I had to boil the mandarin peels first, after juicing the mandarins (which I realized later was kind of silly--the point was to empty the mandarin peels, and I could have just eaten them). And when they were done boiling I spent more time than I will admit scraping off the white stuff from the peel. And then I candied the peels in sugar water for an hour.


Then the crust, which is divine. And the making of this crust introduced me to "digestive cookies", which took me a while to find in the store. I confess I went to the baby food aisle first, because I couldn't fathom that we would call adult food "digestive cookies." If you're looking for them, they are British, and you can find them in the specialty cookie spot. 

So the crust made and then the custard. 2 egg yolks, which meant that dinner was an egg white omelet with fresh squeezed mandarin juice. I'm not sure if I made the candied orange peel correctly; the pieces I sugared to go on top later look fine, but the sticky lump I tried to chop was odd. I shrugged and added it to the chocolate custard anyway. 

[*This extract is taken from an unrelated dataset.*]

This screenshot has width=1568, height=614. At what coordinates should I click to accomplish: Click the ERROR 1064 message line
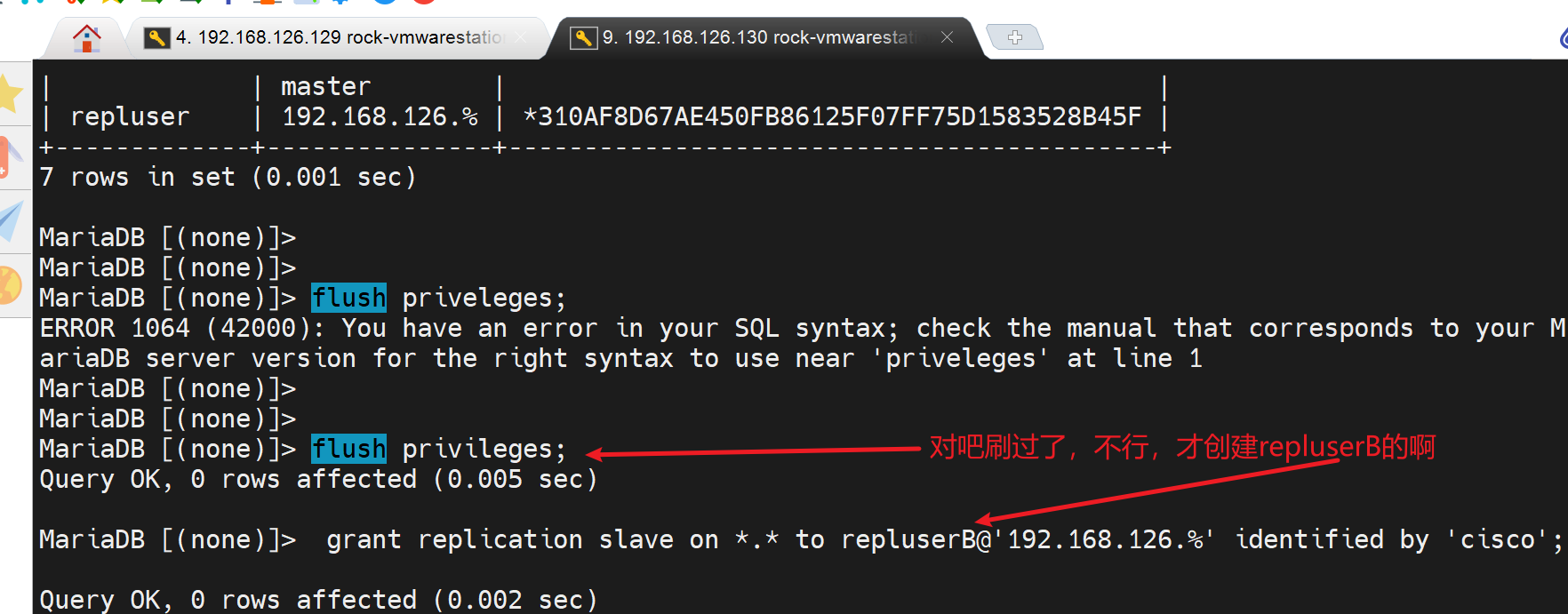622,328
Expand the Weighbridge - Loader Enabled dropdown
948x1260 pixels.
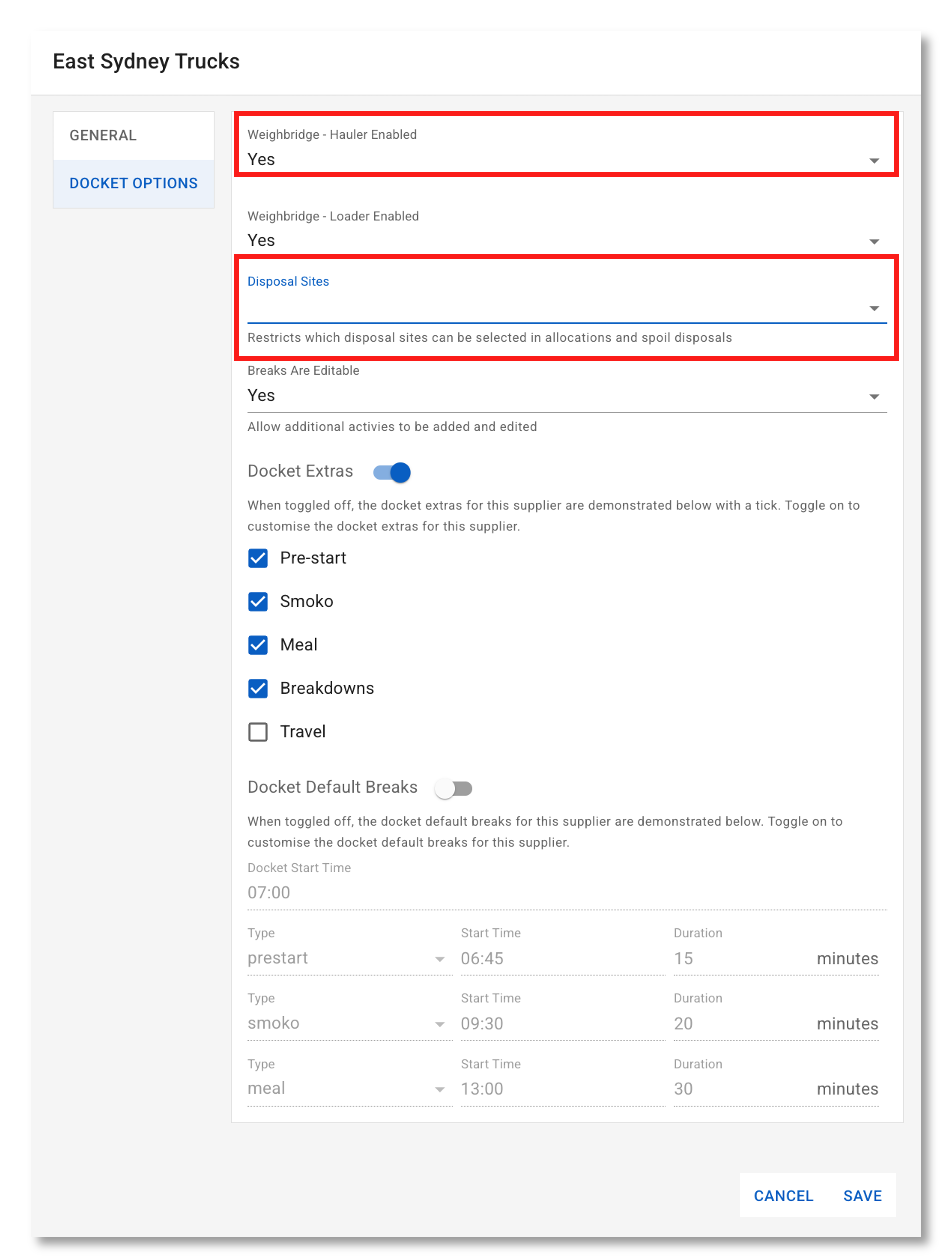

So now it is 10:00 in the evening, and despite my best efforts the kitchen is a mess. But the tart is in the fridge setting up, and it will be ready for dinner tomorrow night. And my spirit is at rest.

This tart was a labor of love--more so than I thought. And so the time my friend made it for me becomes more dear than it already was. Perhaps my dinner company tomorrow will understand that this tart was made with a great deal of affection for strangers I have yet to meet.

My friend's blog, Join in the Feast, is a magnificent collection of recipes, with particular attention to fair trade and organic ingredients. The tagline for her blog reads:
Here's to feasting: engaging all of our senses in the creating and enjoying of food and drink. Come to my kitchen, if virtually; to our table, if only in spirit. And know that an invitation and a chair are open to the embodied you, anytime...
What a joy it was to pull up a chair again at this table. Thank you.